A Bayesian network is a representation of a joint probability distribution of a set of random variables with a possible mutual causal relationship. The network consists of nodes representing the random variables, edges between pairs of nodes representing the causal relationship of these nodes, and a conditional probability distribution in each of the nodes.
The Pearson’s correlation coefficient measures the statistical relationship between two variables. A correlation coefficient that is closer to 1 means that there’s a positive correlation between two variables (X increases as Y increases), while a correlation coefficient closer to -1 suggests a negative correlation (X increases as Y decreases).

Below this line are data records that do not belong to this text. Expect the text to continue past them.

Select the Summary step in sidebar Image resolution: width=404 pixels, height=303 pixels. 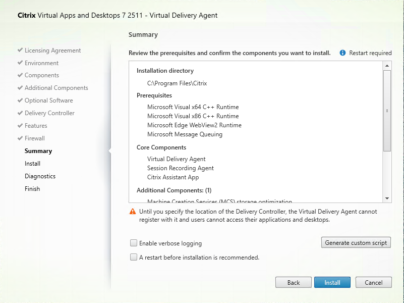click(38, 151)
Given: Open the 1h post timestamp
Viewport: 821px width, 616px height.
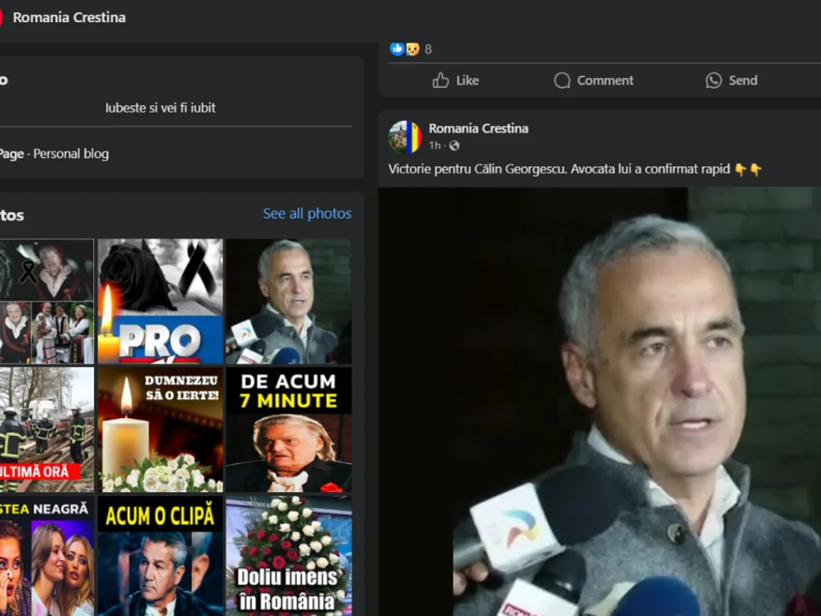Looking at the screenshot, I should 434,146.
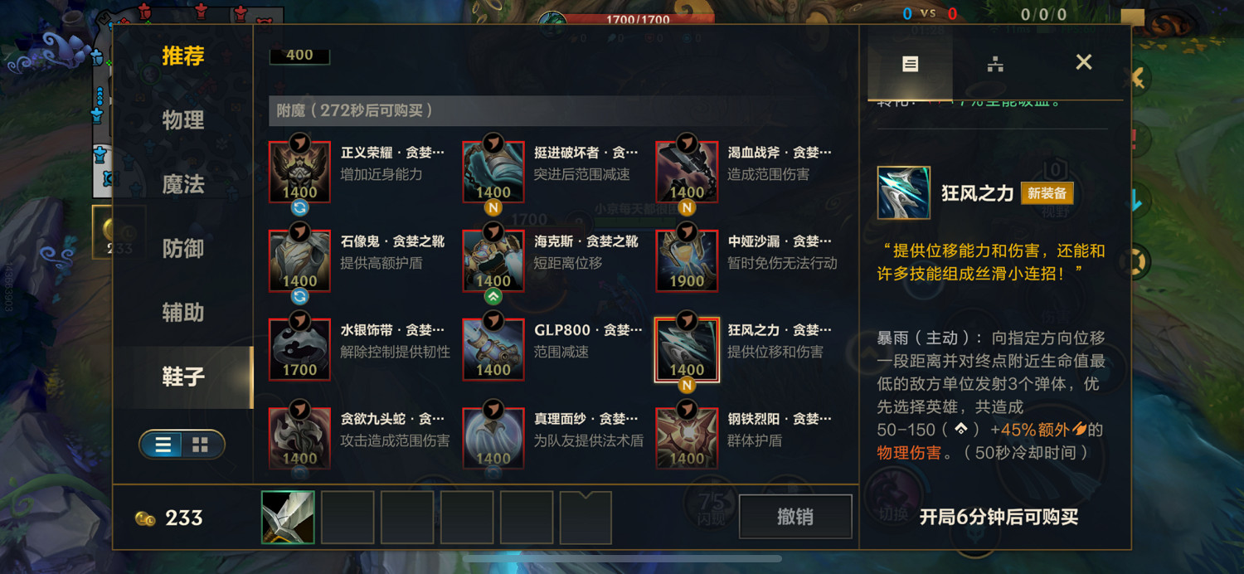The height and width of the screenshot is (574, 1244).
Task: Close the shop panel
Action: [1083, 62]
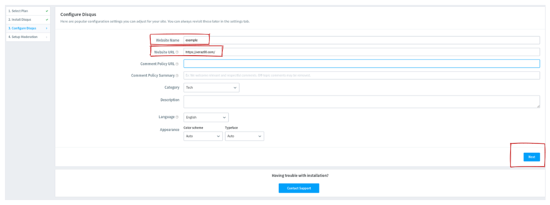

As the correlation coefficient approaches 0, the weaker the correlation between the measured variables gets.

In this scenario, A full Bayesian network will be more performant than a Naive Bayesian since there are varying dependencies between each variable (0.1 – 0.97).
The performance of a Naive Bayesian model heavily relies on how strongly independent the predictors are. Since there are some highly correlated predictors in the dataset, a Full Bayesian network is more suitable.